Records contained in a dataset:
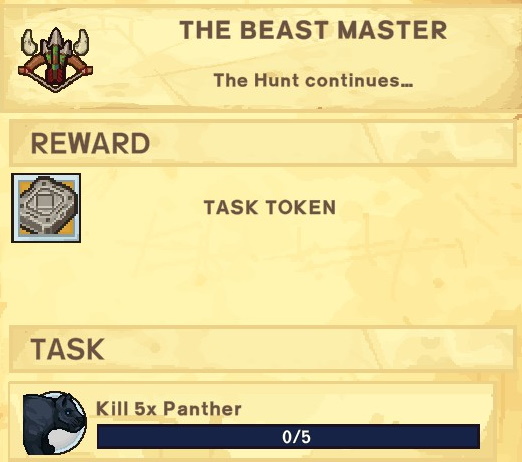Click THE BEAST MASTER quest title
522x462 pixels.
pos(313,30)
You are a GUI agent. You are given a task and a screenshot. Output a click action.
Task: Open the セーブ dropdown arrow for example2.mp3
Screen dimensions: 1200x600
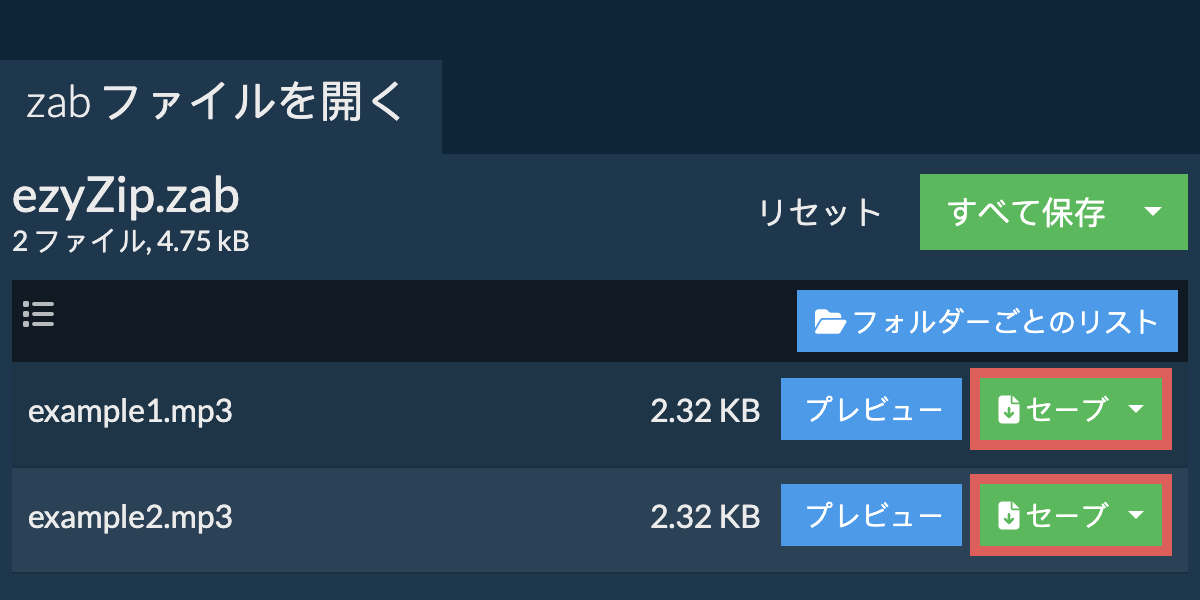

▸ YOUR INSTRUCTIONS:
No pictures go in the copy. Retype exactly the lines from the one with "You are a GUI" through the last line of the entries above, both included, and nothing more.

▸ SOLUTION TO THIS PROBLEM:
You are a GUI agent. You are given a task and a screenshot. Output a click action.
Task: Open the セーブ dropdown arrow for example2.mp3
Screen dimensions: 1200x600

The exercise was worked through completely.